The cosiness of the PP's gathering was such that controversy was a distant cousin, one for the sentencing of "caso Gürtel" and for the machinations across the sea in the Balearics. And it is here in the Balearics that the national hierarchy would much prefer that a son, who at one time - now long ago - had been looked upon with benevolent, austere goodwill, would quietly disappear. But the hierarchy is not alone in having been confounded, nay startled by the sheer persistence of he who refuses to lie down - José Ramón Bauzá.
We did all rather chortle when Bauzá made it known that he was intending to attempt to once more become president of the party. There is still some chortling, but as the time moves nearer for a regional congress at least a year overdue, there is Bauzá, steadfast in his belief that he can return as the re-conquering hero of the Balearic PP. Never mind that he did his best, and mainly succeeded, in delivering a sharp instrument into the heart of Balearic society and much of his own party; he seems convinced that all that will be forgiven.

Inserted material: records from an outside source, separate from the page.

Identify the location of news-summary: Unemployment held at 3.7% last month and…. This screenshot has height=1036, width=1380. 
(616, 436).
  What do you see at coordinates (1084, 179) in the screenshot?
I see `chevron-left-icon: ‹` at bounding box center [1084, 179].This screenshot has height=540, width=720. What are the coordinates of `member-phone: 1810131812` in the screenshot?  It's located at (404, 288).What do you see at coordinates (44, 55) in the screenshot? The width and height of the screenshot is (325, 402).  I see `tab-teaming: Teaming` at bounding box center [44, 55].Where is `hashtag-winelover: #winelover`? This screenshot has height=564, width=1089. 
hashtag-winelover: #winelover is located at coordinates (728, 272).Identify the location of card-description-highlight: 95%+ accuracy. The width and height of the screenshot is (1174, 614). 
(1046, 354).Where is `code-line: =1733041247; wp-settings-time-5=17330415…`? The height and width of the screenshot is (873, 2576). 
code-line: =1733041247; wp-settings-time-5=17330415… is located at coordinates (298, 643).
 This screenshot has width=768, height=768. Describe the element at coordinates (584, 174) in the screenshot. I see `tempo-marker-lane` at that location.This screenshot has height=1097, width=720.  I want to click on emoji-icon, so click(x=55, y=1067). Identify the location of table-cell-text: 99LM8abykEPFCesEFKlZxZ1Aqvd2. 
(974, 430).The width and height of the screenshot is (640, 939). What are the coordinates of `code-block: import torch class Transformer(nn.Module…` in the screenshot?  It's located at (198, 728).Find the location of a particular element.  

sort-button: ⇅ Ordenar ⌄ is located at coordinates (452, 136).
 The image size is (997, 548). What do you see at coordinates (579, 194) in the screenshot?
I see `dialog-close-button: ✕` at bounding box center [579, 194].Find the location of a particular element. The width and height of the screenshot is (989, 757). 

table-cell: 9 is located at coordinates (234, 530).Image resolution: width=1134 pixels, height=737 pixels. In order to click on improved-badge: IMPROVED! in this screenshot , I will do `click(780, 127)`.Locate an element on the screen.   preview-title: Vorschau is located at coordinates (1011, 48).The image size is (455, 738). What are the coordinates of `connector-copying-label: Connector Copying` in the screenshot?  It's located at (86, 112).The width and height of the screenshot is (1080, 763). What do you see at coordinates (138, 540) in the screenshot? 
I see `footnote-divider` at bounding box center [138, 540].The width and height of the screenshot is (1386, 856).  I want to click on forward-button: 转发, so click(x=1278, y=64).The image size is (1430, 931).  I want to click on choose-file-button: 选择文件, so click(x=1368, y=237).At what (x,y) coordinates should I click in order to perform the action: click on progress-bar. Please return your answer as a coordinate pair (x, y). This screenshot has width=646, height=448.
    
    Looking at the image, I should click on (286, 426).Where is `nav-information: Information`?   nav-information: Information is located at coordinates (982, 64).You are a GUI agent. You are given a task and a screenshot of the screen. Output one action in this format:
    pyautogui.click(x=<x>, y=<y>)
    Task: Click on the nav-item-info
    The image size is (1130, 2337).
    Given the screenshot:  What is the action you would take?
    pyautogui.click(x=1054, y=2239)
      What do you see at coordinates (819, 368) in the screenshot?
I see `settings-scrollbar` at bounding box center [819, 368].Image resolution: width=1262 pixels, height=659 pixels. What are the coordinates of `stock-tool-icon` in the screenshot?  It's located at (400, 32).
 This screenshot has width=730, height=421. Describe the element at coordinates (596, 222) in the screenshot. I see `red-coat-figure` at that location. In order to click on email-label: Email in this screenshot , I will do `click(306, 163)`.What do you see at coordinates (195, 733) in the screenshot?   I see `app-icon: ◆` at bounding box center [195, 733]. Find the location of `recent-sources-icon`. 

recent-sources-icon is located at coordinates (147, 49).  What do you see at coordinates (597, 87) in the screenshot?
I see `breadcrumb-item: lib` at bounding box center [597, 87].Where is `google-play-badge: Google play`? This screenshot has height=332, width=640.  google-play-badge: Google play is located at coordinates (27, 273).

The show that the Balearic PP are planning will be bloodletting on a scale that is biblical in its abundance compared with the streams that washed across the feet of Errejón and Iglesias in Madrid last weekend. The long-time favourite to become the party's new president, Biel Company, should win in the kind of canter suited to a man with his agricultural leanings. But Bauzá has pulled two agrarians out of the hat who are his latest cheerleaders. One says that Bauzá was the best president that the Balearics has had. Both are one-time friends of Company but they no longer share company.
Company was once a friend of Bauzá's, too. It was Bauzá who made him environment and agriculture minister, but it was Company who helped to deliver the knife. Hauling in agrarians is Bauzá's way of showing he's every bit a man of conservative, farming sod as Company is.
Bauzá was aghast to see that Company had surrounded himself with members of the hierarchy at the PP congress in Madrid. Here was affirmation of what Madrid hopes for and which the temporary leader of the PP in the Balearics, Miquel Vidal, also hopes for - a single candidate who can pull the factions together. There is little chance, not while Bauzá continues along a path that may result in a humiliation greater than the defeat of the PP he presided over two years ago.